Assigned task » In the entries below, find each line with the word "computer" and pull it out.

Input data »
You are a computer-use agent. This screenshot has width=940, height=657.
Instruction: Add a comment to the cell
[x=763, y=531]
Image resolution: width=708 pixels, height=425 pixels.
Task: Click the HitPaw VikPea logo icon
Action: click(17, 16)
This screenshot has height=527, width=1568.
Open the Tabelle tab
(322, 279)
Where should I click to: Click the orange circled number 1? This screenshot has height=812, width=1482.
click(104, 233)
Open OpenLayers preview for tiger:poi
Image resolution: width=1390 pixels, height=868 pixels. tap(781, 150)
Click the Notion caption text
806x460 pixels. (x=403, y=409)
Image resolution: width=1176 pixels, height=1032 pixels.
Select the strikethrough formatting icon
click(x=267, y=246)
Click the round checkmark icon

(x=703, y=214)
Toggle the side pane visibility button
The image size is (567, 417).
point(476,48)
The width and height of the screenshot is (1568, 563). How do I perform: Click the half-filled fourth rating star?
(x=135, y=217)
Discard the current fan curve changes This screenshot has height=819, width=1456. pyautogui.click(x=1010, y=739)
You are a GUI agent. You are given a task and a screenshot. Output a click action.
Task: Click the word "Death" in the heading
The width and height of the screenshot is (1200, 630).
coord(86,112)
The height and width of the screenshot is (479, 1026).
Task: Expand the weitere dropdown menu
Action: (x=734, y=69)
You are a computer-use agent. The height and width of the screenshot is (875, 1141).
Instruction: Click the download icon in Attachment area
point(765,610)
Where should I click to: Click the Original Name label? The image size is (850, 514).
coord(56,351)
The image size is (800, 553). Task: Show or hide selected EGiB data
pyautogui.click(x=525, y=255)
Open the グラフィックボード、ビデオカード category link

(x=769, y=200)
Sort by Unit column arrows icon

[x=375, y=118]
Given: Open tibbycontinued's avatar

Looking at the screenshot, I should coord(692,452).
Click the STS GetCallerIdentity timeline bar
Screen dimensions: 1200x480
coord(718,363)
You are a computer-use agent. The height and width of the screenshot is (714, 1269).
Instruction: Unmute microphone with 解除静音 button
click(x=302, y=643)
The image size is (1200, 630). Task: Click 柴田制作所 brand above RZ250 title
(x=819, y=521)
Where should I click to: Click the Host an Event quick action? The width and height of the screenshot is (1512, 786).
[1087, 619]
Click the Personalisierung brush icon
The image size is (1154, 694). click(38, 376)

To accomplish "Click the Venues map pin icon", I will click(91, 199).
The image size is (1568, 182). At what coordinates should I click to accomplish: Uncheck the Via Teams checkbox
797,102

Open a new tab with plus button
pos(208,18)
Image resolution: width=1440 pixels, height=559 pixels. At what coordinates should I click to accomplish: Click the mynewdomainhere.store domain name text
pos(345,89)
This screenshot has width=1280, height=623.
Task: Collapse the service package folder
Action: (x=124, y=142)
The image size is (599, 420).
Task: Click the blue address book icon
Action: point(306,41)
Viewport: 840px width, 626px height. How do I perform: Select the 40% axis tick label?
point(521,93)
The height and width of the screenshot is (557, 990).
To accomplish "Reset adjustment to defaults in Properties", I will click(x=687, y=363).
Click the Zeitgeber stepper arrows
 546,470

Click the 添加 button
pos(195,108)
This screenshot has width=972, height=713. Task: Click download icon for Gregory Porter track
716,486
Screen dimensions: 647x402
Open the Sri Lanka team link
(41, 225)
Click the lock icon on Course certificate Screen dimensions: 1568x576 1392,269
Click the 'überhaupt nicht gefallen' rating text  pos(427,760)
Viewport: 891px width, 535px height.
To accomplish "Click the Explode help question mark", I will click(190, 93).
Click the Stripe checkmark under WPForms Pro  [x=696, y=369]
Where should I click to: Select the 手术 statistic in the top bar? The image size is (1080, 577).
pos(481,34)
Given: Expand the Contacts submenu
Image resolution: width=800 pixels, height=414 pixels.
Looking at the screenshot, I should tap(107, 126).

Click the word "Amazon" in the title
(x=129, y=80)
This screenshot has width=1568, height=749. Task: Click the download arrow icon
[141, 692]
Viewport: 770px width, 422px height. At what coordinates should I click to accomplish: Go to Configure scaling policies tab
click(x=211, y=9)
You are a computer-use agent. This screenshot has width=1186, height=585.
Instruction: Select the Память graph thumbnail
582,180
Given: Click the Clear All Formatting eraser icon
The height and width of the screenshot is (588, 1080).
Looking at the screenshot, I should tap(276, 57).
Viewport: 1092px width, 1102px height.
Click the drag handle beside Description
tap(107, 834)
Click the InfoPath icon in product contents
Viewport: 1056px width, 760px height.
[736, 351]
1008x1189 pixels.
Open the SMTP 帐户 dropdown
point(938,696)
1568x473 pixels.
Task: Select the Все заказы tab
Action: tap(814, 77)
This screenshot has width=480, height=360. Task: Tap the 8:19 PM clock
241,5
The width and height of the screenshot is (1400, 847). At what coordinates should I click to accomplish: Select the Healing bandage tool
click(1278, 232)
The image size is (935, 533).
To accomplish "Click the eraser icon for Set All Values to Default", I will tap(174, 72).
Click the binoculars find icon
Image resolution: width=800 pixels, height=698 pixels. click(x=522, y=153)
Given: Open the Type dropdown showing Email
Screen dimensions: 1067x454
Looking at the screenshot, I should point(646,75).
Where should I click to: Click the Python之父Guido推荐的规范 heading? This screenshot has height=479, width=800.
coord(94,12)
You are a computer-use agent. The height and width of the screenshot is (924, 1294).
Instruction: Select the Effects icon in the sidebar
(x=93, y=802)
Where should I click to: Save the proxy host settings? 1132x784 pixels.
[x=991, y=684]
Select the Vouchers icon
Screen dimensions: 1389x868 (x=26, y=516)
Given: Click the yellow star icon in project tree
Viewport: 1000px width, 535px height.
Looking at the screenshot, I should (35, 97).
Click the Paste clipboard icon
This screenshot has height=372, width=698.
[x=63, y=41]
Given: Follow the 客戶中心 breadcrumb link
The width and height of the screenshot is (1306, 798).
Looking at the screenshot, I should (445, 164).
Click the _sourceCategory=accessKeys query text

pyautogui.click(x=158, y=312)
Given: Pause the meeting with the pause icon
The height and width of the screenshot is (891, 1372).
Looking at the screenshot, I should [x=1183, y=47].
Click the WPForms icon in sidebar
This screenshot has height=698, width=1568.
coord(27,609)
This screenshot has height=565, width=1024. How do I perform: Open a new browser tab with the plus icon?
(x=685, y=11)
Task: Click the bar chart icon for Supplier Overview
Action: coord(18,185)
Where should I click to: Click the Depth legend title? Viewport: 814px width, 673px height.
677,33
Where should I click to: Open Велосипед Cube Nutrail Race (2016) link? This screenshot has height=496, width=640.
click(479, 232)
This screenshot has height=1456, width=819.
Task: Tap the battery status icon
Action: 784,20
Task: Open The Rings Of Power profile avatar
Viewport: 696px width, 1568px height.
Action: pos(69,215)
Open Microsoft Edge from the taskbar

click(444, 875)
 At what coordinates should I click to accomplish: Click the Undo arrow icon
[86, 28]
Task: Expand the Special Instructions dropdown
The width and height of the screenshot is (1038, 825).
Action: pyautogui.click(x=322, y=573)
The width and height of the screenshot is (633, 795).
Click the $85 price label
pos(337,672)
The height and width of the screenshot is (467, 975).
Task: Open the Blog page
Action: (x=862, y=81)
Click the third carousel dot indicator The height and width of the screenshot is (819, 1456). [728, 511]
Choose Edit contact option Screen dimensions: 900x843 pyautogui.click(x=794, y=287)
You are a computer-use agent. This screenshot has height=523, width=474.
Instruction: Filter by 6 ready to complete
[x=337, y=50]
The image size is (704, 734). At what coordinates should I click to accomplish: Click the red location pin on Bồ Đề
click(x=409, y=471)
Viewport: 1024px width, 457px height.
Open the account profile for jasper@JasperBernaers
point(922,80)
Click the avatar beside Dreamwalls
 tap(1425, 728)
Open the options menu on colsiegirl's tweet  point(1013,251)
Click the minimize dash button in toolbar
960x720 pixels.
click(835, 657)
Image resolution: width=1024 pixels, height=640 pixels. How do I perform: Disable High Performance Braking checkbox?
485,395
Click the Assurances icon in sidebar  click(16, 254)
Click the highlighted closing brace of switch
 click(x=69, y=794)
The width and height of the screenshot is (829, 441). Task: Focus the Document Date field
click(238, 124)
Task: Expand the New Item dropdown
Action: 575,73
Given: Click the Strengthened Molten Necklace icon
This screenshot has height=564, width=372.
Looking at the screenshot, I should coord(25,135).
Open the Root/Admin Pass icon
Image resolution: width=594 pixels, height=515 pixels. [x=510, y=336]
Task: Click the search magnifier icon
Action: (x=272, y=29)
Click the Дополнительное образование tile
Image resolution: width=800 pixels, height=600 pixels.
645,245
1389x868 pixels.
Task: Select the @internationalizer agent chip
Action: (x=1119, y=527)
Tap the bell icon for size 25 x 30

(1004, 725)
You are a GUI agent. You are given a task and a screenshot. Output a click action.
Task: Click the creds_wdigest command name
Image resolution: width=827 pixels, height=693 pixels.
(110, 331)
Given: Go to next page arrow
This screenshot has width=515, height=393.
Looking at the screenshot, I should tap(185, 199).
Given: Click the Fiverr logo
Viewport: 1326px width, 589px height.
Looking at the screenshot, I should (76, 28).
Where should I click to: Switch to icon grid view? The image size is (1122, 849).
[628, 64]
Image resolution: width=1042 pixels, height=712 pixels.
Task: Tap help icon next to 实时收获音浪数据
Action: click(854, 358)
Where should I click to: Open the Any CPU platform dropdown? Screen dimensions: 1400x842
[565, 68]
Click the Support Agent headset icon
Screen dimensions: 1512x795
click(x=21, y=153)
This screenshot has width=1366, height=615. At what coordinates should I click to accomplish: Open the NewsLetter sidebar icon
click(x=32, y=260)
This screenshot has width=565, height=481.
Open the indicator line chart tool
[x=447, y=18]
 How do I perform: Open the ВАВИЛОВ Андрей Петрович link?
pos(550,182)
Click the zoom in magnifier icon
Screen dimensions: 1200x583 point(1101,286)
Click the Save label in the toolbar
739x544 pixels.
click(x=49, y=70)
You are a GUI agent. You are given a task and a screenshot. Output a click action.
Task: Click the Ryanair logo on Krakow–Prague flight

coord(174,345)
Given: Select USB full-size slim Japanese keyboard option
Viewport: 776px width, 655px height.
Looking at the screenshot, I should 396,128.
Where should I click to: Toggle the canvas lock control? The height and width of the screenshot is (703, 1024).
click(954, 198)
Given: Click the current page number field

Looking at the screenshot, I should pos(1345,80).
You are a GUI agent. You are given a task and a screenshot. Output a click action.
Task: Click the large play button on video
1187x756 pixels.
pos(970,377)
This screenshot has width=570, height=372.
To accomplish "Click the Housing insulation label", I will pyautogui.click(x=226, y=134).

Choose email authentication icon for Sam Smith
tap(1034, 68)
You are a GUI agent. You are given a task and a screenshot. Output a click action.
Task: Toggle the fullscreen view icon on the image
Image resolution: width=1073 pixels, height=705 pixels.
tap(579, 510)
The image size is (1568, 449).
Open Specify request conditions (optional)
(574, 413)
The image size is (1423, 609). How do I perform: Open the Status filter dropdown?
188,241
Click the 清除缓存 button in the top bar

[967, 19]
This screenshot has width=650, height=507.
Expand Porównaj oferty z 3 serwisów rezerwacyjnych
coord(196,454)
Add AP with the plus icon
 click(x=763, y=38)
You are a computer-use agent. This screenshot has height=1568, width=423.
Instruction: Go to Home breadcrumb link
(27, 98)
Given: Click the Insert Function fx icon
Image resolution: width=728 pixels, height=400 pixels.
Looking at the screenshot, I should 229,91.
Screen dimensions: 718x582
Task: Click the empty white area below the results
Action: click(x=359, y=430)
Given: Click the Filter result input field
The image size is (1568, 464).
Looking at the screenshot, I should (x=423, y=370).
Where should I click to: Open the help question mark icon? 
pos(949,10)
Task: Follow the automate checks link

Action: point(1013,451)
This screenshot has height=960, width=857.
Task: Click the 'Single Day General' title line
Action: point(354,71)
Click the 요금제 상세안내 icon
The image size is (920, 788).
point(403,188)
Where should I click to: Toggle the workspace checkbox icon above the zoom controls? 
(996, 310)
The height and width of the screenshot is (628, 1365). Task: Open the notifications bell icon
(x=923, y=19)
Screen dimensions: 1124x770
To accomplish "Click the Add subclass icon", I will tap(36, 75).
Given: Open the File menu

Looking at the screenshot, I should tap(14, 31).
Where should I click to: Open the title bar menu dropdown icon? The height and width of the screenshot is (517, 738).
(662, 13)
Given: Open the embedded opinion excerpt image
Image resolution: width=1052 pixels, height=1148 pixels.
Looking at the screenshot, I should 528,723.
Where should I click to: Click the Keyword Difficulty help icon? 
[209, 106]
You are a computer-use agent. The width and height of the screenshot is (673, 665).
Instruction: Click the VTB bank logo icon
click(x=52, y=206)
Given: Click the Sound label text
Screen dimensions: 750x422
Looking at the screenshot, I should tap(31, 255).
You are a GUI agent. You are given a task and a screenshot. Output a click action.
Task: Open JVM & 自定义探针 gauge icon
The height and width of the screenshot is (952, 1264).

Worked solution »
You are a computer-use agent. This screenshot has width=940, height=657.
You are a computer-use agent. The height and width of the screenshot is (875, 1141).
You are a computer-use agent. The height and width of the screenshot is (714, 1269).
You are a computer-use agent. This screenshot has width=1186, height=585.
You are a computer-use agent. The height and width of the screenshot is (924, 1294).
You are a computer-use agent. This screenshot has height=523, width=474.
You are a computer-use agent. This screenshot has height=1568, width=423.
You are a computer-use agent. The width and height of the screenshot is (673, 665).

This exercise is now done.